Phishing education for banking customers useless

Training like nailing jelly to a wall

User education for online banking customers on how to avoid phishing scams has been likened to nailing jelly to a wall as this form of commonsense defense has failed to work time and time again.

The failure of customers to secure their own monies for an Internet transaction, either by not using correct or up-to-date software, could potentially lead banks to pass off the responsibility of financial losses back to the customer.

Paul Henry, senior vice president of Secure Computing, said lots of financial organizations have done a great deal of customer education in response to phishing attacks.

But it has done very little, Henry said, because commonsense isn't applicable when dealing with phishers.

"Even if you manually enter a URL security is obsolete as phishers have created Trojan code that modifies the host file on Windows to automatically redirect," he said.

"Phishers can also attack a router and redirect information to a different server - user commonsense is no longer valid.

"It is amazing how many banks have servers compromised to host phishing sites.

"It is now more common to attack a network in a bank because it is the last place someone would look.

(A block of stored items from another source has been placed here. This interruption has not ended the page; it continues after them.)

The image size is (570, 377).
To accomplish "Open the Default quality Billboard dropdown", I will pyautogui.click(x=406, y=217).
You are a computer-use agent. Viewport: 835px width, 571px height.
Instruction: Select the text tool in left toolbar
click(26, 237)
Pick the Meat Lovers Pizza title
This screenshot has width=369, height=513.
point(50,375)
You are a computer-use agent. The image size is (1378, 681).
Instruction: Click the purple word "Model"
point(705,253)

Phishers need to eliminate the number of e-mails sent out to reduce the noise and just focus on, say, 100 e-mails directed towards employees of a bank.

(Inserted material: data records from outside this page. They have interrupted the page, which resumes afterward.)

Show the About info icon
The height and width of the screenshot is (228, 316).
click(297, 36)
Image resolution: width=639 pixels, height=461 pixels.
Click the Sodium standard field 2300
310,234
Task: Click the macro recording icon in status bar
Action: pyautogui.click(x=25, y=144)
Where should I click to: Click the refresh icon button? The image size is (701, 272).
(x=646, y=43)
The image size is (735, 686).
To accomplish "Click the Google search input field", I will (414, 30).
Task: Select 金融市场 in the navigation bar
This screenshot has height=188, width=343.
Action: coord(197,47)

"I think banks will be passing the costs of losses to phishing scams onto the customer in the next two years."

Henry said banks are reluctant to refund losses if an account is hijacked.

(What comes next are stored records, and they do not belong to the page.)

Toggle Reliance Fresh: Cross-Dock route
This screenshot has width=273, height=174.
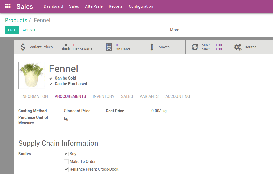[x=66, y=169]
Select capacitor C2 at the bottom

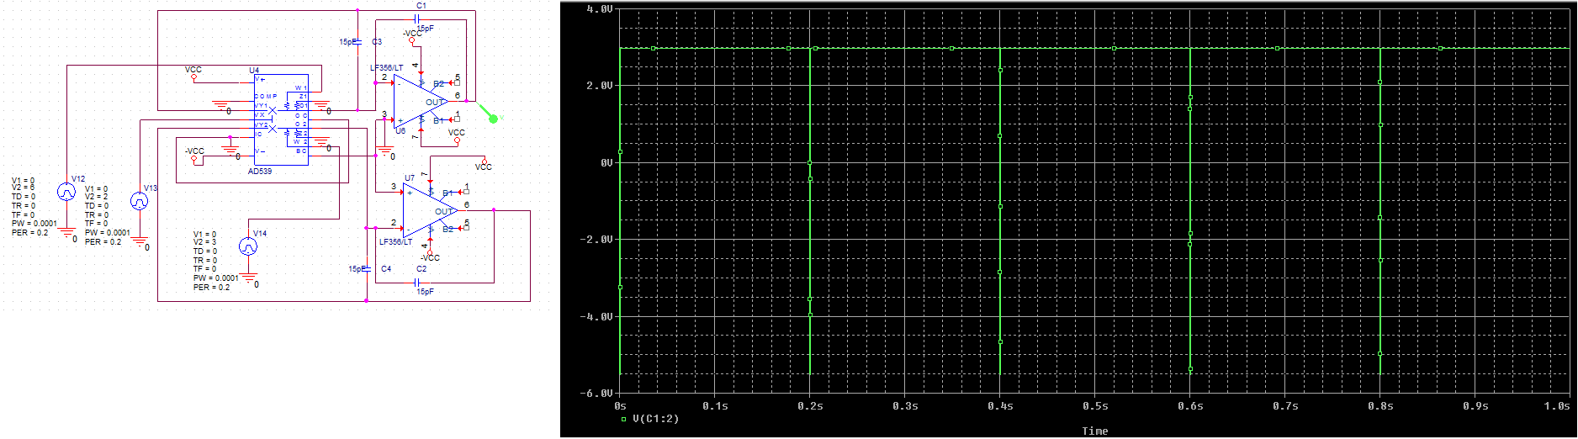pos(418,282)
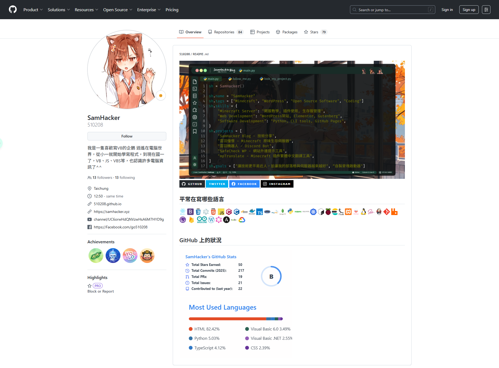The height and width of the screenshot is (368, 499).
Task: Click the Arduino logo icon
Action: point(202,220)
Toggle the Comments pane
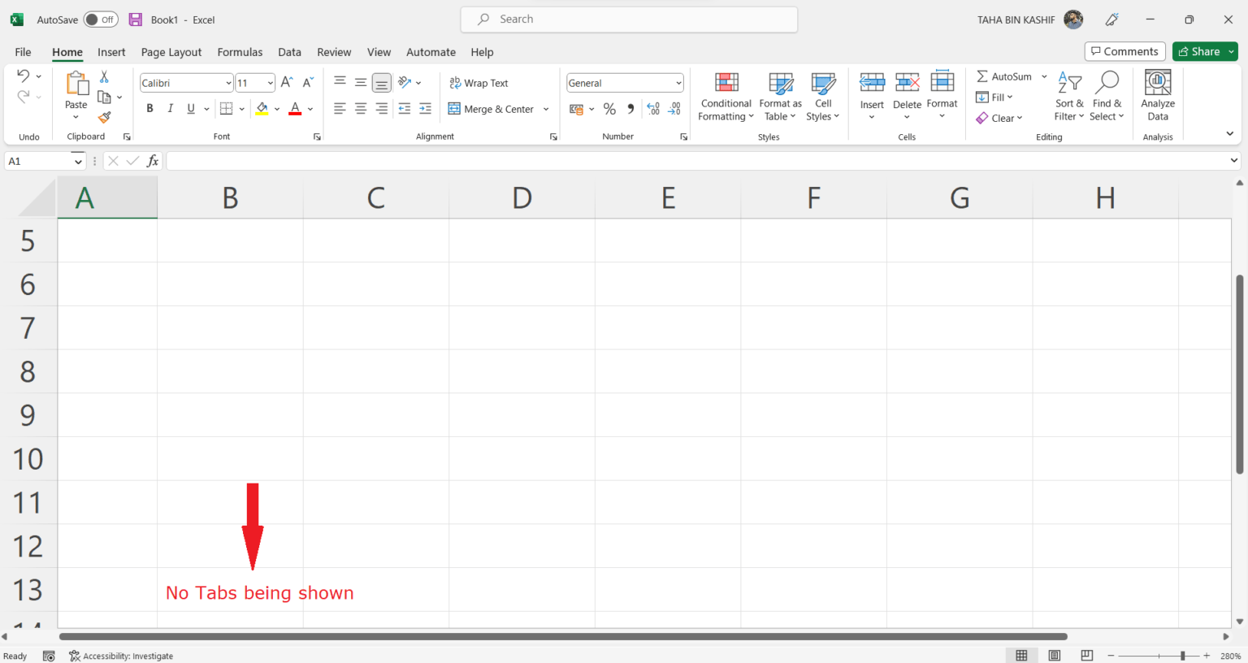This screenshot has height=663, width=1248. pos(1125,50)
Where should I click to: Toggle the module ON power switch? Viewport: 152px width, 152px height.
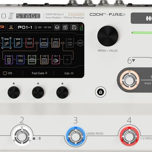(8, 73)
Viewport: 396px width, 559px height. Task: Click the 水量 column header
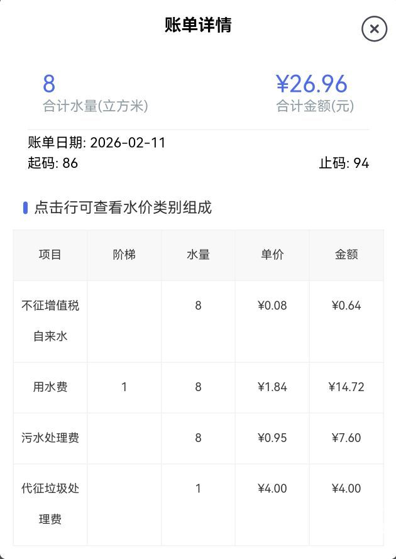click(198, 255)
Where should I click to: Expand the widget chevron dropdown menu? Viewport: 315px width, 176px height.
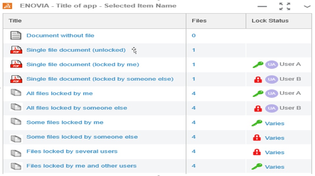click(307, 6)
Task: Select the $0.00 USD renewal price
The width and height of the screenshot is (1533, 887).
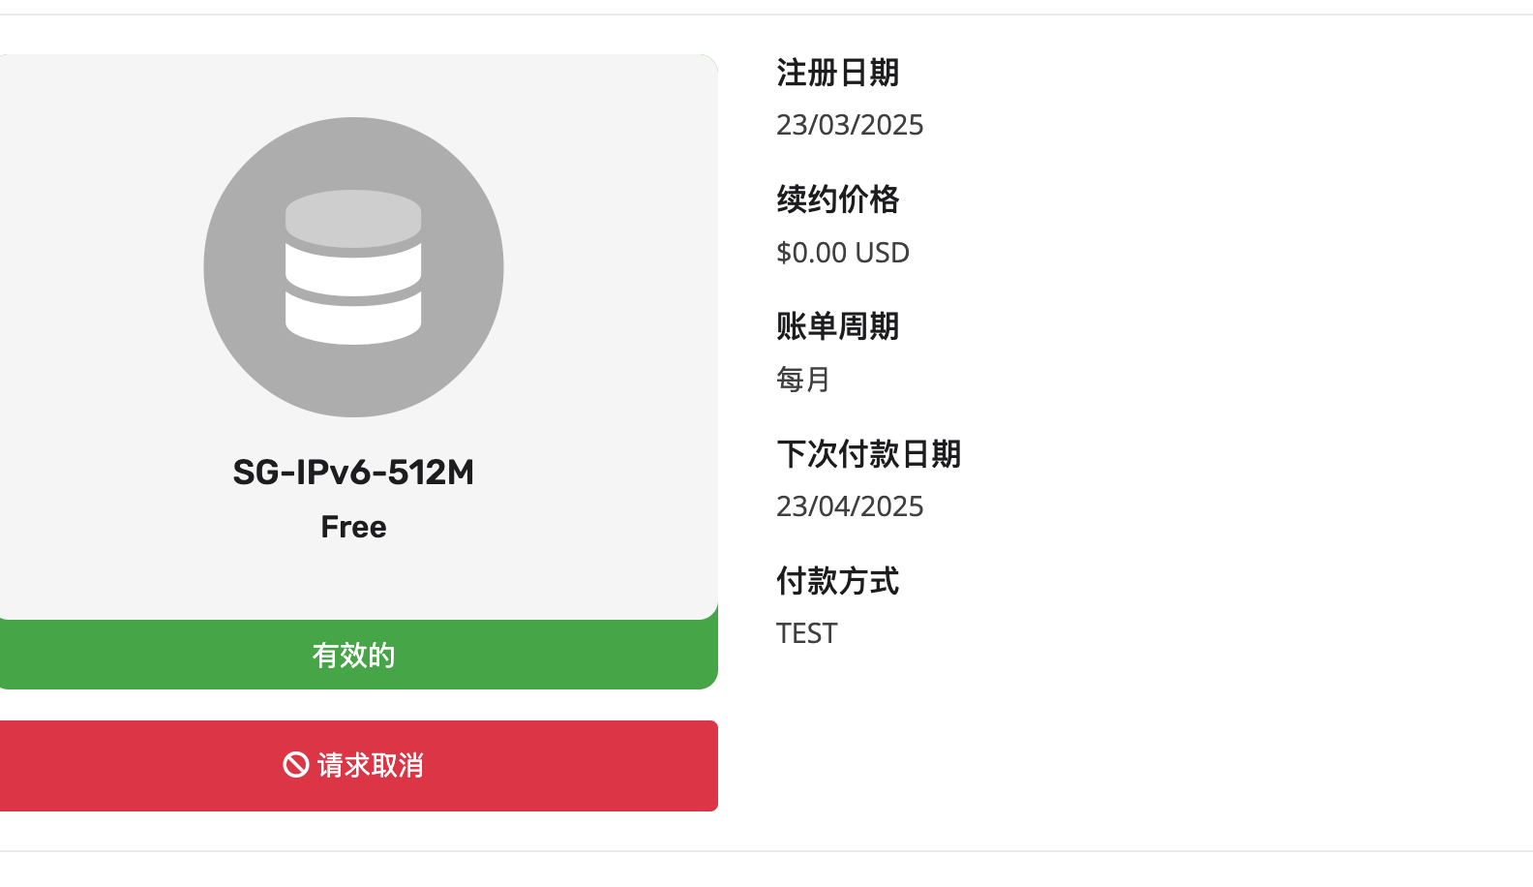Action: [x=843, y=253]
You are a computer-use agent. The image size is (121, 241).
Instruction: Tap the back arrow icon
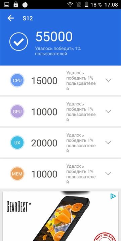[x=10, y=18]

For example, he said a Bank of America customer had a PC compromised with a Trojan losing $US90,000 from the account.

The funds were sent to a bank in an Eastern block country - with $US20,000 taken out immediately.

Although the theft is currently before US courts, Henry said the Bank of America has adopted the attitude that a Trojan on your PC is "your problem".

"The defendant claims he was told to move to Internet banking by the bank and from the bank's perspective, Internet banking reduces the cost of transactions enhancing profits; if the court rules in the bank's favour then that is a bad precedent," Henry said.

David Bell, chief executive of the Australian Bankers' Association (ABA) said systems are in place to constantly monitor online transactions.

As a result fewer customers are actually reporting incidents of online fraud, particularly when it involves phishing.

"Banks tell us that customers are reporting fewer incidents of online fraud due to the industry's efforts in fraud prevention such as employee training, strict privacy policies, rigorous security and encryption systems," Bell said.

"This is in addition to communicating with customers and educating them on how to avoid becoming a phishing victim.

"These combined efforts have resulted in a comparatively low level of fraud in Australia compared to the UK and other countries."

Bell said the credit card fraud rate for signature-based transactions globally is currently around 7 cents for every $100 transacted compared to 4 cents for every dollar in Australia.

"The Australian PIN-based debit card system does even better at less than 1 cent for every $100 transacted," Bell added.